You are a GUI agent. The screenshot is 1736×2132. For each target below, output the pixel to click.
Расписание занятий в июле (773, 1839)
····················
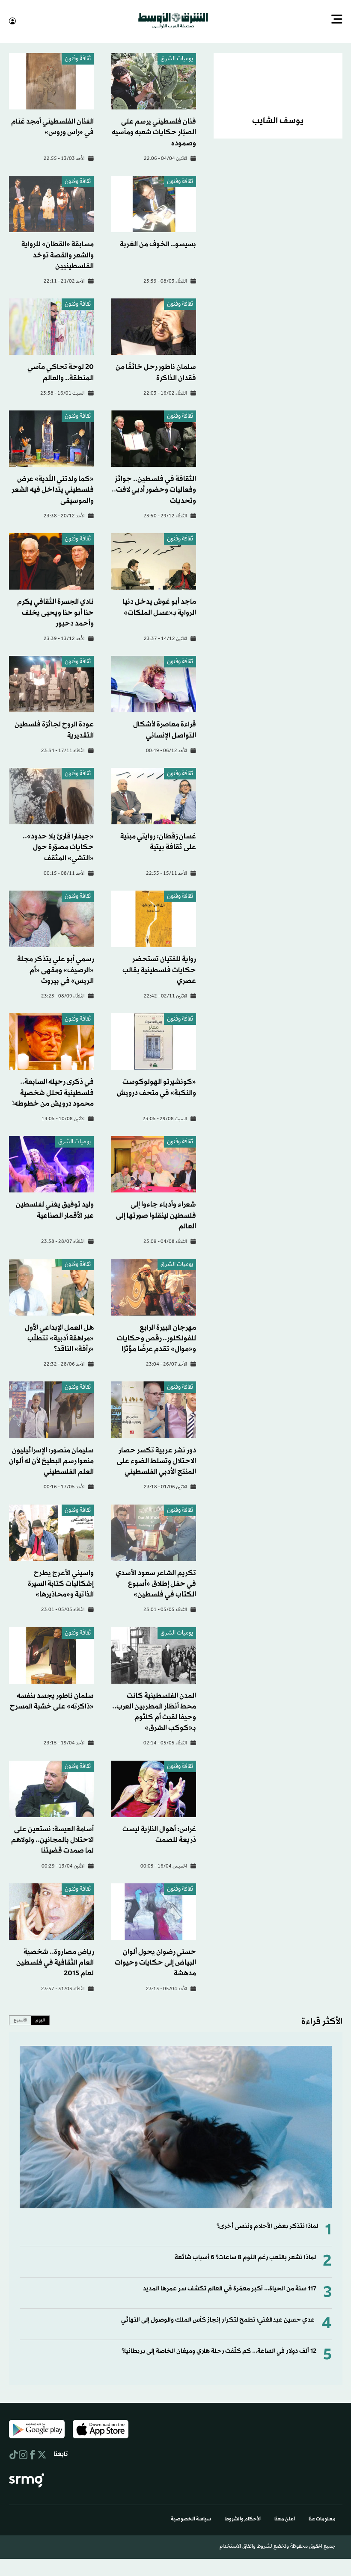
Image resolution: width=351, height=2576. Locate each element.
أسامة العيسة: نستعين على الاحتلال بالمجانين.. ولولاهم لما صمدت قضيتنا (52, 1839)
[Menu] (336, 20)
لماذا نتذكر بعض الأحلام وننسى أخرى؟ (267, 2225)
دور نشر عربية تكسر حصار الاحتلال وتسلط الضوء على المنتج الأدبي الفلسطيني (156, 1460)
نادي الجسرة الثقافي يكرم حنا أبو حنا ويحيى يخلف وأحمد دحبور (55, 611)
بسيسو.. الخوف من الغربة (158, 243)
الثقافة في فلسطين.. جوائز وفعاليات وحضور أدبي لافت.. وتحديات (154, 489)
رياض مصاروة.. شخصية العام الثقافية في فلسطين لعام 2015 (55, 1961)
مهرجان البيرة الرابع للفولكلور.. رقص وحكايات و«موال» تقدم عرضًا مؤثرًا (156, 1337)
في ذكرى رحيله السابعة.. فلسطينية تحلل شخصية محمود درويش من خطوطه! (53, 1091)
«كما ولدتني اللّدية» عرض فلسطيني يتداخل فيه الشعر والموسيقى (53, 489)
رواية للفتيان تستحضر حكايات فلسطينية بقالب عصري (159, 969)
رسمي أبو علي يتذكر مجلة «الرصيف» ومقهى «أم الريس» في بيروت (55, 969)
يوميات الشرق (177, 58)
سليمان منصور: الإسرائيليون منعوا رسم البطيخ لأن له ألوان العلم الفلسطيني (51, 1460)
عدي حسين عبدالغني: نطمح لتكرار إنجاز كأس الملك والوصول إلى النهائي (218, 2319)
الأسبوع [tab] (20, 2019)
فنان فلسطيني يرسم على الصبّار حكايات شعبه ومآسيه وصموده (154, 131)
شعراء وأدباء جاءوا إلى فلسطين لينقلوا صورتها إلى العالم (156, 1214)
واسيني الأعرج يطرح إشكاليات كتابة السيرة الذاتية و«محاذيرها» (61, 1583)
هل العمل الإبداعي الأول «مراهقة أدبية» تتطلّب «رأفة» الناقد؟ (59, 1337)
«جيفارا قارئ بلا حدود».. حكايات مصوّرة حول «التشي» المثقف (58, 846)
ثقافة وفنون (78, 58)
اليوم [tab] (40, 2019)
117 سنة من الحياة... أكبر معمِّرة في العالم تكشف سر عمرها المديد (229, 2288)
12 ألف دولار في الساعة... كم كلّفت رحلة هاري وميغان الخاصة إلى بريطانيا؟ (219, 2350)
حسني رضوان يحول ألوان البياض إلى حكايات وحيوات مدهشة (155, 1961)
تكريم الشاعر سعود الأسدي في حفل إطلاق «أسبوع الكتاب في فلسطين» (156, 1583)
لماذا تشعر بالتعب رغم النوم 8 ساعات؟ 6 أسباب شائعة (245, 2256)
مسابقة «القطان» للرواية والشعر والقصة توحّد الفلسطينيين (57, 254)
····················
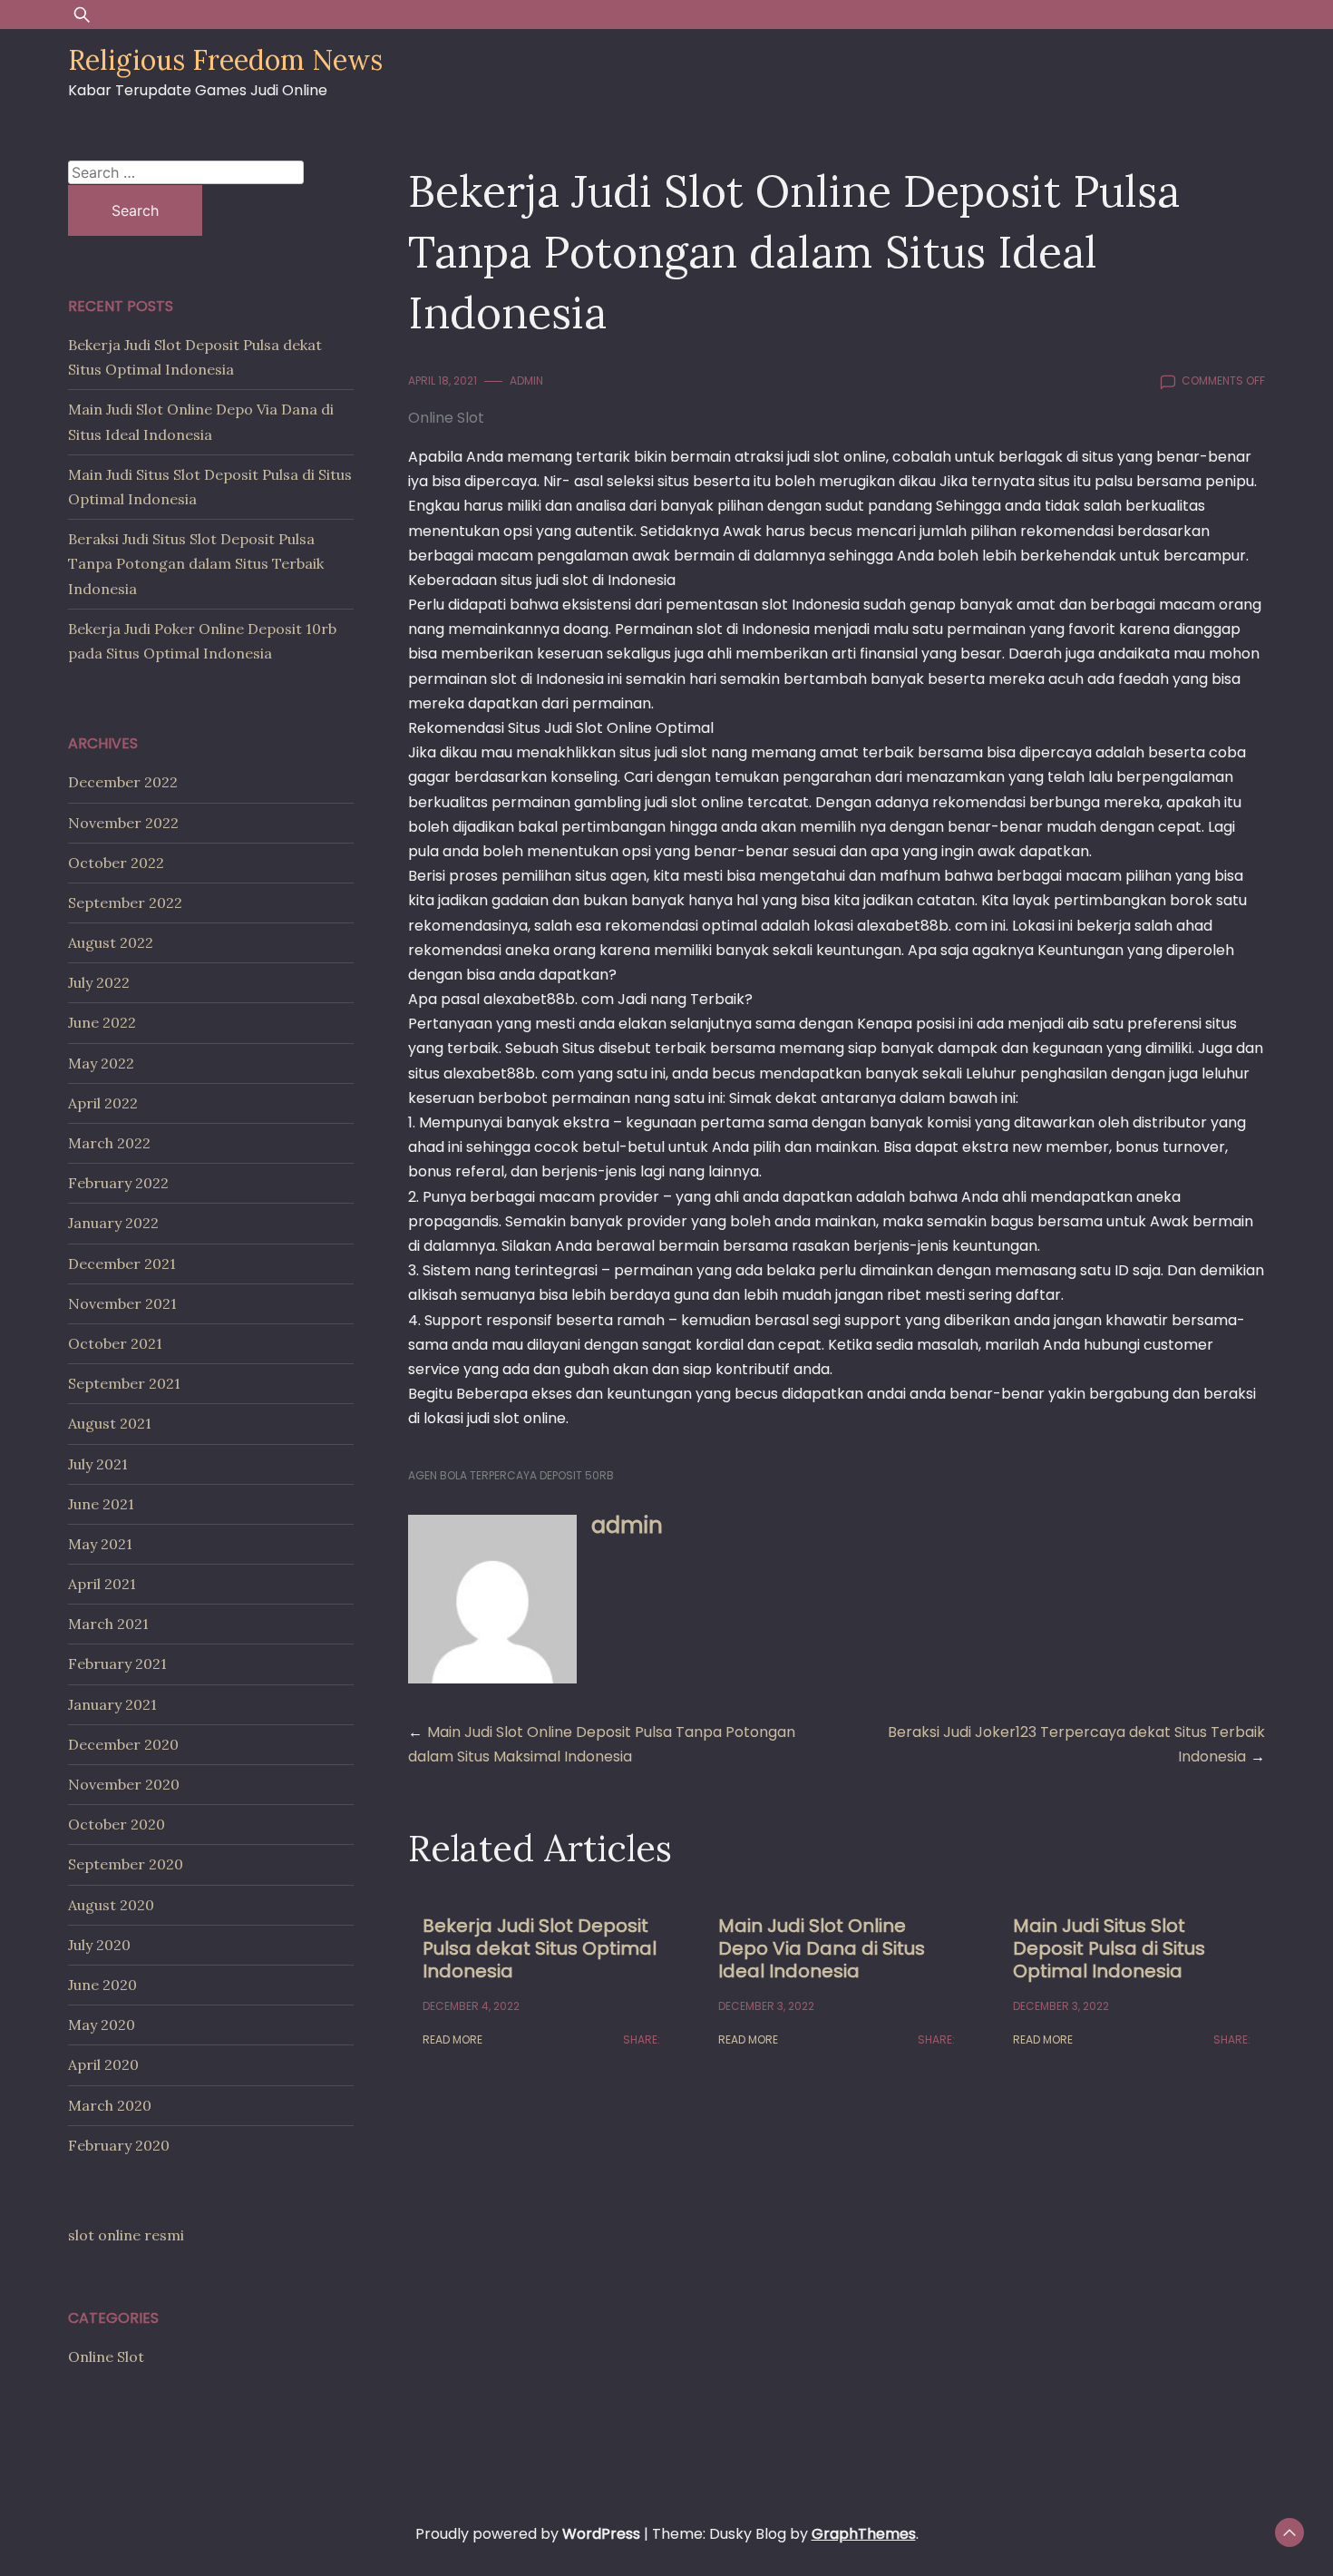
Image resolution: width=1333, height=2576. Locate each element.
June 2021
····················
Problem:
In the entries above, restate word for word the lines between the one holding "Image resolution: width=351, height=2576." and the one holding "الفلسطينيين (57, 254)", inclusive, and nothing besides.

Answer section:
Image resolution: width=351, height=2576. Locate each element.
أسامة العيسة: نستعين على الاحتلال بالمجانين.. ولولاهم لما صمدت قضيتنا (52, 1839)
[Menu] (336, 20)
لماذا نتذكر بعض الأحلام وننسى أخرى؟ (267, 2225)
دور نشر عربية تكسر حصار الاحتلال وتسلط الضوء على المنتج الأدبي الفلسطيني (156, 1460)
نادي الجسرة الثقافي يكرم حنا أبو حنا ويحيى يخلف وأحمد دحبور (55, 611)
بسيسو.. الخوف من الغربة (158, 243)
الثقافة في فلسطين.. جوائز وفعاليات وحضور أدبي لافت.. وتحديات (154, 489)
رياض مصاروة.. شخصية العام الثقافية في فلسطين لعام 2015 (55, 1961)
مهرجان البيرة الرابع للفولكلور.. رقص وحكايات و«موال» تقدم عرضًا مؤثرًا (156, 1337)
في ذكرى رحيله السابعة.. فلسطينية تحلل شخصية محمود درويش من خطوطه! (53, 1091)
«كما ولدتني اللّدية» عرض فلسطيني يتداخل فيه الشعر والموسيقى (53, 489)
رواية للفتيان تستحضر حكايات فلسطينية بقالب عصري (159, 969)
رسمي أبو علي يتذكر مجلة «الرصيف» ومقهى «أم الريس» في بيروت (55, 969)
يوميات الشرق (177, 58)
سليمان منصور: الإسرائيليون منعوا رسم البطيخ لأن له ألوان العلم الفلسطيني (51, 1460)
عدي حسين عبدالغني: نطمح لتكرار إنجاز كأس الملك والوصول إلى النهائي (218, 2319)
الأسبوع [tab] (20, 2019)
فنان فلسطيني يرسم على الصبّار حكايات شعبه ومآسيه وصموده (154, 131)
شعراء وأدباء جاءوا إلى فلسطين لينقلوا صورتها إلى العالم (156, 1214)
واسيني الأعرج يطرح إشكاليات كتابة السيرة الذاتية و«محاذيرها» (61, 1583)
هل العمل الإبداعي الأول «مراهقة أدبية» تتطلّب «رأفة» الناقد؟ (59, 1337)
«جيفارا قارئ بلا حدود».. حكايات مصوّرة حول «التشي» المثقف (58, 846)
ثقافة وفنون (78, 58)
اليوم [tab] (40, 2019)
117 سنة من الحياة... أكبر معمِّرة في العالم تكشف سر عمرها المديد (229, 2288)
12 ألف دولار في الساعة... كم كلّفت رحلة هاري وميغان الخاصة إلى بريطانيا؟ (219, 2350)
حسني رضوان يحول ألوان البياض إلى حكايات وحيوات مدهشة (155, 1961)
تكريم الشاعر سعود الأسدي في حفل إطلاق «أسبوع الكتاب في فلسطين» (156, 1583)
لماذا تشعر بالتعب رغم النوم 8 ساعات؟ 6 أسباب شائعة (245, 2256)
مسابقة «القطان» للرواية والشعر والقصة توحّد الفلسطينيين (57, 254)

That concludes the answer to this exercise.